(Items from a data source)
◇ ◇ ◇ ◇ ◇

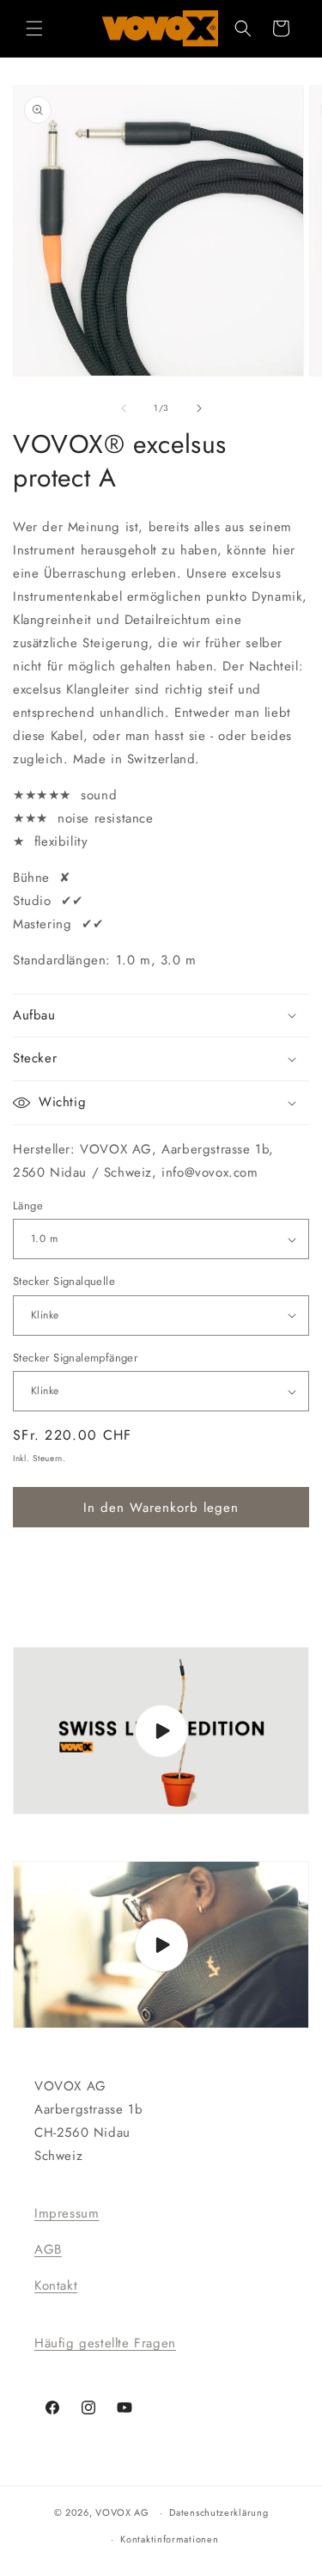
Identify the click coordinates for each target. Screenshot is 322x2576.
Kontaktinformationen (169, 2539)
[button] (34, 28)
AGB (48, 2249)
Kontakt (55, 2285)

◇ ◇ ◇ ◇ ◇

Aim of the exercise:
Please return the records as they stand, word for word, with no pictures.

The completed task:
Identify the click coordinates for each target. Screenshot is 322x2576.
Kontaktinformationen (169, 2539)
[button] (34, 28)
AGB (48, 2249)
Kontakt (55, 2285)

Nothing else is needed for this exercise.